The Art of Data Science

Data Science is hot. Fortunately, the recently released ebook The Art of Data Science (A Guide for Anyone Who Works with Data) doesn’t waste space on trendy technologies, and focuses instead on the enduring fundamentals of data analysis. I can forgive the authors for choosing a topical title, however, because few people are better qualified to capitalize on the trend as Johns Hopkins Professors (and expert data-handlers) Roger Peng and Elizabeth Matsui.

No exercises accompany this book, and although there are a few snatches of R code, it’s not meant to be used as a handbook for data analysis. Instead, it teaches readers how to think like a (productive) data analyst. Peng and Matsui break the process of analyzing data into a list of core activities, which begins with defining the question and ends with communicating the results. Instead of presenting this as a linear process, they describe an “epicycle of data analysis”, a pattern of thinking and acting that is repeated in all of the core activities. The authors explain that an analyst will often cycle through this pattern several times during a single activity, and that the process often sends scientists back to earlier steps. Readers learn that real world data analysis is like playing Chutes and Ladders on a board with no ladders.

Less fun than doing data analysis

I would recommend this book to any reader who’s interested in this year’s sexiest career – especially those annoyed that anybody would label a career “sexy”. However, I think this book is most valuable as a companion to introductory statistics classes, as it fills in key gaps left by traditional statistics curricula. This is particularly true for students, such as those at the beginning of a postgraduate education, who expect to analyze real data by the time the course has finished. Stats teachers have to cover a lot of ground in classes that begin with stories about ball-filled urns (some lucky students get actual candy) and end with ANOVA tables. In the end, few future scientists finish the term with much more than a list of specific tests that can be matched to familiar situations. Although most students gain additional training during their graduate student apprenticeship, an education in data analysis competes for time with the acquisition of domain knowledge and more specific skills. This often leads to a cargo-cult approach to data analysis among people who are specifically trained to seek out truth. I believe that reading this book will help counteract these shortcomings.

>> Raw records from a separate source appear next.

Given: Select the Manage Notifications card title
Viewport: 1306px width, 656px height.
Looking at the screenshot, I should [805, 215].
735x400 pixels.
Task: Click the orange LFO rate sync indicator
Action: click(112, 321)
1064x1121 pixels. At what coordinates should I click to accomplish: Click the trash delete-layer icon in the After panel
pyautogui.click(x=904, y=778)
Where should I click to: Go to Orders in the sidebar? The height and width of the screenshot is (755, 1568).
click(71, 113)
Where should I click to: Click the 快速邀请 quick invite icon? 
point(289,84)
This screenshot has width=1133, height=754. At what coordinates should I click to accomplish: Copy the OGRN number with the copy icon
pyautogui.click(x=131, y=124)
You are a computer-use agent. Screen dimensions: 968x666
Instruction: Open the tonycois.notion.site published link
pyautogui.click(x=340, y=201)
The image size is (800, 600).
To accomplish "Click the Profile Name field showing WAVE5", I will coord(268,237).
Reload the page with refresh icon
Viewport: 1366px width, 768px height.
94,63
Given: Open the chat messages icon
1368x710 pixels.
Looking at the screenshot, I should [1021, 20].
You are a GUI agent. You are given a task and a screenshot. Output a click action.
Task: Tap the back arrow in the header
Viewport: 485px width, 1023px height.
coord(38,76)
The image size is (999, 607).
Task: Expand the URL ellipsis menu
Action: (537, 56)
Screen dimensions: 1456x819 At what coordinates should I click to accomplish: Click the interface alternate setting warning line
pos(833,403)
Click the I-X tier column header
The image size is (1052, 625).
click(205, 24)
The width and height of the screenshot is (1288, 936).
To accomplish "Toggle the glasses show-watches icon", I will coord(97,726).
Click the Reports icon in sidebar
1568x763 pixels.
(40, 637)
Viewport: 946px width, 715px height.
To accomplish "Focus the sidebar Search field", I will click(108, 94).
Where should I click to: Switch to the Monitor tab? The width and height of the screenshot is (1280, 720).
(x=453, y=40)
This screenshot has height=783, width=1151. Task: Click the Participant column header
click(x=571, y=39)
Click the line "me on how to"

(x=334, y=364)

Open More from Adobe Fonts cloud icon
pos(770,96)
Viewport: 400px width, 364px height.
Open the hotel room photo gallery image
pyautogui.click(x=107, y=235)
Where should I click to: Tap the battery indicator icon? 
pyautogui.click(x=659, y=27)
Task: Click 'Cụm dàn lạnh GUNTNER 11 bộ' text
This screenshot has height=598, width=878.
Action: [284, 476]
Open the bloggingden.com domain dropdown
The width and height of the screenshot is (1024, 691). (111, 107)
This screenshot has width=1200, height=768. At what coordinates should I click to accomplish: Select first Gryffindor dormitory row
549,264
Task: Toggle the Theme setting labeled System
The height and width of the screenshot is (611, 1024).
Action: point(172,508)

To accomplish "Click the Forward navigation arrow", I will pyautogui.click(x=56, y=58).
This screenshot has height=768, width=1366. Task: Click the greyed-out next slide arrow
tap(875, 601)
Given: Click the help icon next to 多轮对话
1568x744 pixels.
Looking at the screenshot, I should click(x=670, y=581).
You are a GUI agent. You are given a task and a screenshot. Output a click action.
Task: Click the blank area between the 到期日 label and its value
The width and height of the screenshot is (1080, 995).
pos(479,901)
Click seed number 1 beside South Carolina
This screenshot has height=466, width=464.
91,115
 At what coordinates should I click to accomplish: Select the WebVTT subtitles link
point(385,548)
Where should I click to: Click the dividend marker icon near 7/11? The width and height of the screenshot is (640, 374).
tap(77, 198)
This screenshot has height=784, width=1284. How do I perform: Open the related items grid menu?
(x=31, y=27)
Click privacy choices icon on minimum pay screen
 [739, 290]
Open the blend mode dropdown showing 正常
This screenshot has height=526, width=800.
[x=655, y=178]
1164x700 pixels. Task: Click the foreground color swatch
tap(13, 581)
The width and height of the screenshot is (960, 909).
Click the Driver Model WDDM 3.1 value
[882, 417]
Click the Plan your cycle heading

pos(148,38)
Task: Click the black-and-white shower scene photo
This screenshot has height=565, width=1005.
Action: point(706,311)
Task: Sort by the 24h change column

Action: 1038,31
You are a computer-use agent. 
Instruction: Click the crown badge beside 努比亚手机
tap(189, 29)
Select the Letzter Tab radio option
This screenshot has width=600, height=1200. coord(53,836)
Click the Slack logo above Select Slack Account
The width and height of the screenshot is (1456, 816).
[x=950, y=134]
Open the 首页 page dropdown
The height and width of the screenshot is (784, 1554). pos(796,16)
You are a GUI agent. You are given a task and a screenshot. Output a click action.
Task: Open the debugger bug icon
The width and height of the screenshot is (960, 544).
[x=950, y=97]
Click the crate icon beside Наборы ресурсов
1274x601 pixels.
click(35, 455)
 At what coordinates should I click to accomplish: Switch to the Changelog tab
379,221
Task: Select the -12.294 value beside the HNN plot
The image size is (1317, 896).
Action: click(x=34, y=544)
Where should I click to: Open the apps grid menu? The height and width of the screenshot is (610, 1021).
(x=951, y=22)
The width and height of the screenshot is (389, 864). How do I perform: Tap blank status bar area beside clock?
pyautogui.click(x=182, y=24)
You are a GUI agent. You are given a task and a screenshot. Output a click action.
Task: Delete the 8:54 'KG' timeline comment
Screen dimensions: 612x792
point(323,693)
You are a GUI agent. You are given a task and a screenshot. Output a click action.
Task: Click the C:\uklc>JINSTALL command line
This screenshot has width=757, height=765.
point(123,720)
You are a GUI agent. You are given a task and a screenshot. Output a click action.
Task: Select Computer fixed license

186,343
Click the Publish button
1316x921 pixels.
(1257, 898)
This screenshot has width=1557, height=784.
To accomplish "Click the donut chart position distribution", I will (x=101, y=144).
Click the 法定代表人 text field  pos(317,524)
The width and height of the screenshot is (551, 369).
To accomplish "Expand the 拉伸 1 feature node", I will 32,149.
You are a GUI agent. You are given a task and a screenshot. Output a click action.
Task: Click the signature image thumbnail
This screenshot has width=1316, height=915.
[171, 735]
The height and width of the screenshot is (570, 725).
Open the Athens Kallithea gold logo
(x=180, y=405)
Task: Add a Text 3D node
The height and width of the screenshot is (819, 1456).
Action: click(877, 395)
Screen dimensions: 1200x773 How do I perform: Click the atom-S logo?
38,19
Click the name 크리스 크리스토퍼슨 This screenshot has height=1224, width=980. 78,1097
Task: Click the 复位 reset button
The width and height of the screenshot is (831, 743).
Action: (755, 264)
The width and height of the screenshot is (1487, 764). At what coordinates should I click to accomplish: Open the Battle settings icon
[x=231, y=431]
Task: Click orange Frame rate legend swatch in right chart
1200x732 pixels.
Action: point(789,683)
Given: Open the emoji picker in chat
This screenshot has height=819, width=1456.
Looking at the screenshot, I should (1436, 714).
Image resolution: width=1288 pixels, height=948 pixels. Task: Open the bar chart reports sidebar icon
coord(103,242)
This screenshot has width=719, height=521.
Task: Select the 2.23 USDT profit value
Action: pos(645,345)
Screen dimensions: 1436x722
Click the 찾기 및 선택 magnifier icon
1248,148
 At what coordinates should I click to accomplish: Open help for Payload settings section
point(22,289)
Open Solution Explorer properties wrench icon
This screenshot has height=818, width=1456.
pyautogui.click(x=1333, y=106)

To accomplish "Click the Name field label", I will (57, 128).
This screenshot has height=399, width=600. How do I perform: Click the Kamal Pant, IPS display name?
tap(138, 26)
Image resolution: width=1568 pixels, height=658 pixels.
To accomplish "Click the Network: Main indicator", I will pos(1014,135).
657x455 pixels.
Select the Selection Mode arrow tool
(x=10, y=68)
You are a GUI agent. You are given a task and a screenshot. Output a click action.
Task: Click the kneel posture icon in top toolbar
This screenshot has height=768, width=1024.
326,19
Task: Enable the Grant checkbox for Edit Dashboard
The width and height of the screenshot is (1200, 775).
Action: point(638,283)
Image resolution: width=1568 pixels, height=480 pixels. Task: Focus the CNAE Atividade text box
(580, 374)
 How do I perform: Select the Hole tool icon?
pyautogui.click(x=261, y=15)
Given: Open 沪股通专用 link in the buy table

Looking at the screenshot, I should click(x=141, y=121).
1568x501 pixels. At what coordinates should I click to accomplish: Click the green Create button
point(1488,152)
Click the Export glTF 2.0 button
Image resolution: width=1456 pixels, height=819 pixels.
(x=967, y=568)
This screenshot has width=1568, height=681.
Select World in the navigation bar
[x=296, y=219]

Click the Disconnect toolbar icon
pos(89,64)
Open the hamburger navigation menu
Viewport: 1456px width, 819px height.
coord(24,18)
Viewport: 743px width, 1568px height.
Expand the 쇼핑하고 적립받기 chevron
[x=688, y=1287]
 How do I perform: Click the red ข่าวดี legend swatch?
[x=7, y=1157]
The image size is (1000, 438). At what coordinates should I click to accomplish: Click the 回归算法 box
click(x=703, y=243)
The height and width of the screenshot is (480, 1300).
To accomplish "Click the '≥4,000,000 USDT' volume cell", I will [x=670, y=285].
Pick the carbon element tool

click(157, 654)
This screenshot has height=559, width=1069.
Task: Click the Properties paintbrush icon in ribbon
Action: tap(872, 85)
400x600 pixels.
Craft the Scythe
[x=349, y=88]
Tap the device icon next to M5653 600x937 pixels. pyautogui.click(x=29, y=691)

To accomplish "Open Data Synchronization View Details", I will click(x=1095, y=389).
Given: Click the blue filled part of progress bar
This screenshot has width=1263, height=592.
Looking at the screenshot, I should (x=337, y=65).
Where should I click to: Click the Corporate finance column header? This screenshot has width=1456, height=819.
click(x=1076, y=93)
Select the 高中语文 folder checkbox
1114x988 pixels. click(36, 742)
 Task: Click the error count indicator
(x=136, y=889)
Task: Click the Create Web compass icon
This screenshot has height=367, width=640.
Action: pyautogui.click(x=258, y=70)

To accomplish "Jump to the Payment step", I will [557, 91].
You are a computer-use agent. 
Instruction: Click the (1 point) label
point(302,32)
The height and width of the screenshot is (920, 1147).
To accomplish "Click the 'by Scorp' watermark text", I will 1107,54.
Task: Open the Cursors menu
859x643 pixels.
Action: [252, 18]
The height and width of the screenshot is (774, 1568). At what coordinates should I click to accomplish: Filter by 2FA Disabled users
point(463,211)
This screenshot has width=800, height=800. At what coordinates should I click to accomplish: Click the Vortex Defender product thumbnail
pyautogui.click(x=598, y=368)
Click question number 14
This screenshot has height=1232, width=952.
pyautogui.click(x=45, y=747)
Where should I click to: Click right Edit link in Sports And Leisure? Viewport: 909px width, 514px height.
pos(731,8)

My favorite chapters discuss the process of building models of data, and I really appreciate that the authors describe the difference between modeling for inference (i.e., statistical modeling) and modeling for prediction (i.e., machine learning). As a grad student, I had completed my program’s required stats classes before I really understood the relationship between “running a (statistical) test” and “fitting a model”; learning this lesson earlier would have made me better at both. I also like that the book encourages analysts to build visualizations of their data early and often. This indispensable process has become much easier in recent years as new libraries in several programming languages streamline the process of tidying and plotting complicated data. The only section that I would like to see expanded is the chapter on communication, which might have benefitted from a brief discussion on building visualizations for an audience. I suppose that this omission may have been intentional; there are so many new developments in dataviz, such as a shift toward dynamic and interactive visualizations, that it would be difficult to write something that won’t soon be out of date.

If you’re new to data analysis, or interested in integrating a more formal (but still flexible) framework into your practice, I think you’ll find The Art of Data Science to be worth a look. It is a quick read and available at a pay-what-you-like price, so even poor grad students have no excuse not to.